DATA FOR THE TASK:
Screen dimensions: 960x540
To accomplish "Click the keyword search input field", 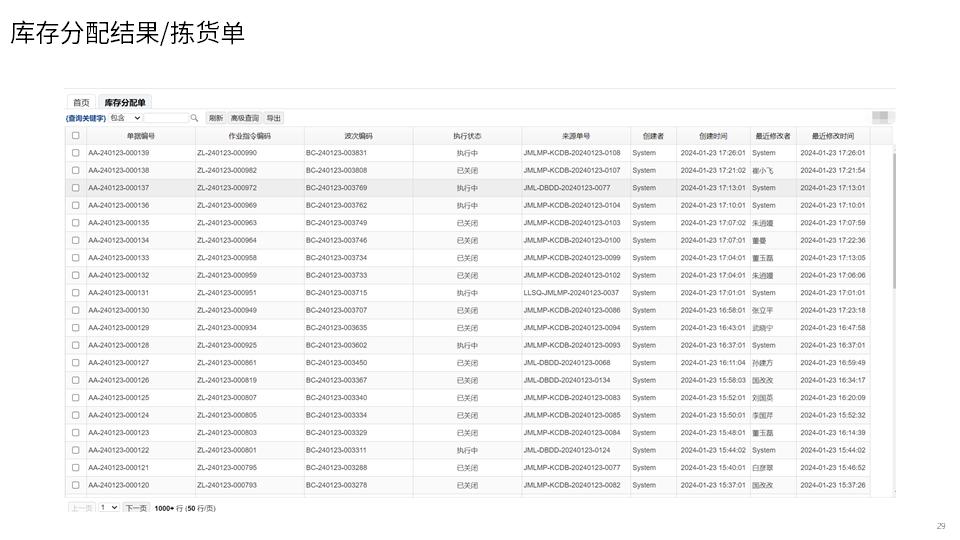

--

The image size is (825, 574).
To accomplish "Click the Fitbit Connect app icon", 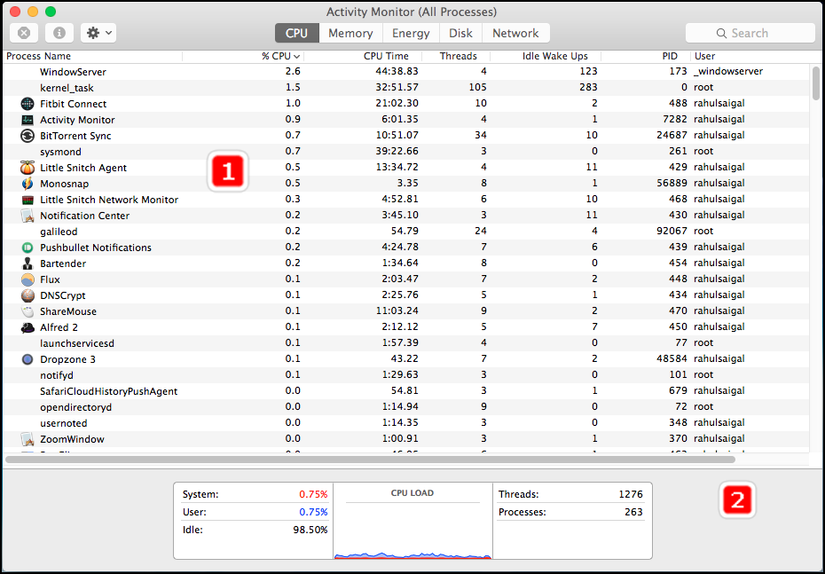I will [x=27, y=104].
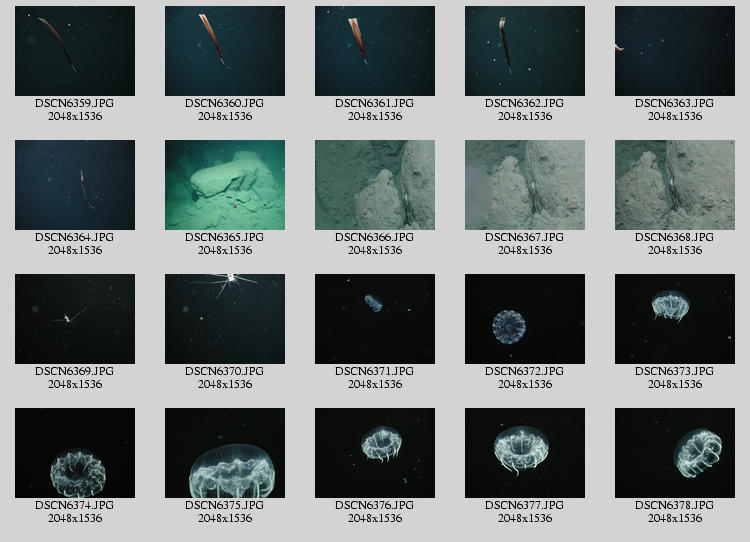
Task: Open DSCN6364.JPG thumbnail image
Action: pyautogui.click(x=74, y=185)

==

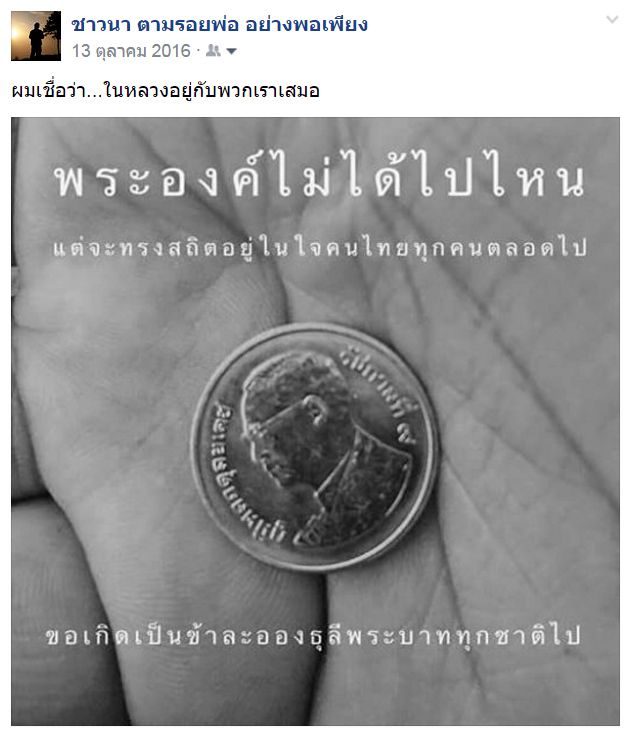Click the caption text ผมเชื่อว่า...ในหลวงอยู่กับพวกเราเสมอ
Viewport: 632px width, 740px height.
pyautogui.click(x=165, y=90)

WORK INSTRUCTIONS: Give again, exactly as written above, every line from the one holding "Screen dimensions: 960x540" to the one holding "the keyword search", with both ends kept and the pictures left out.

TASK RESPONSE:
Screen dimensions: 960x540
To accomplish "Click the keyword search input field", 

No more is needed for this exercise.